→ **DATA FOR PROCESSING**:

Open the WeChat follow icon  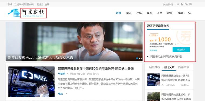(186, 4)
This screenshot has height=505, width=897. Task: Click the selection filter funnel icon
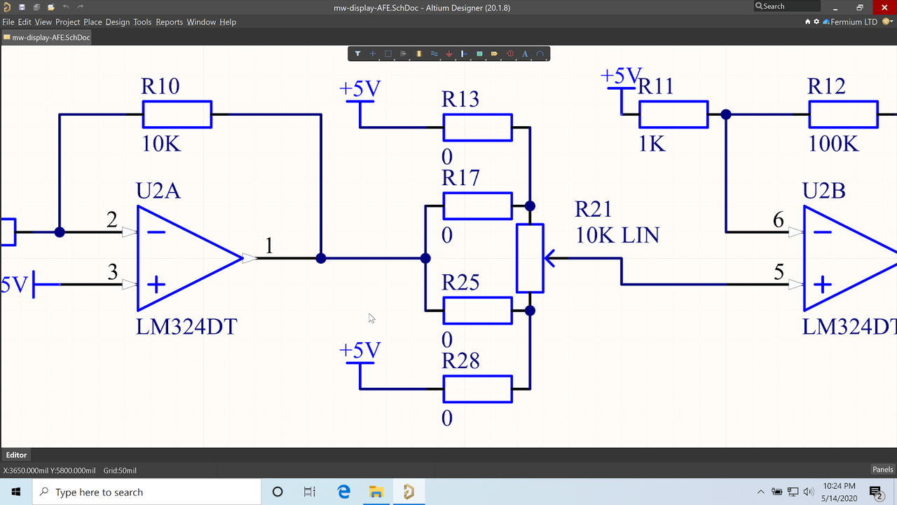(357, 54)
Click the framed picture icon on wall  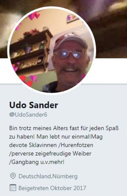[x=73, y=18]

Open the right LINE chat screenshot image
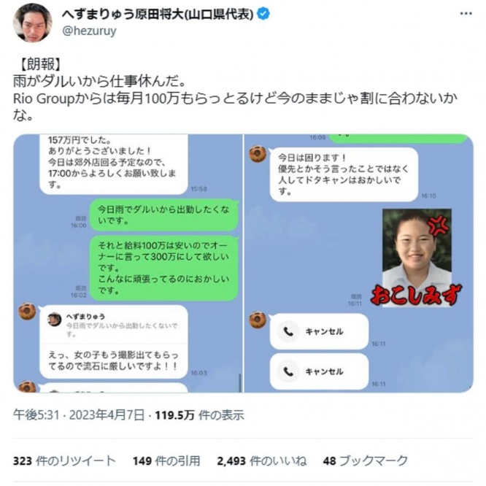[358, 263]
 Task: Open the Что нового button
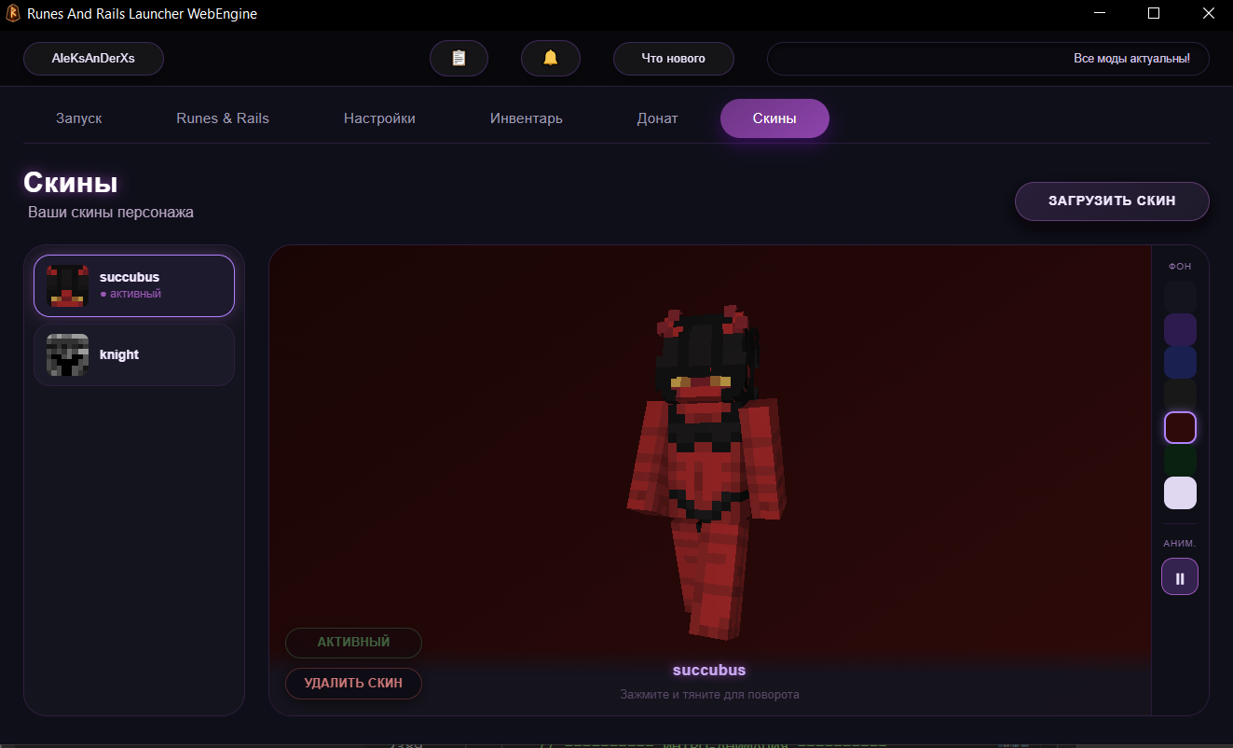coord(674,58)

→ **WORK TO BE COMPLETED**: What is needed is a word-for-word copy of the lines from the one containing "Open the right LINE chat screenshot image" through the final line of the records above, both included, with the pictures left out.

→ **SOLUTION TO THE PROBLEM**:
Open the right LINE chat screenshot image
[358, 263]
 Task: Open the Что нового button
coord(674,58)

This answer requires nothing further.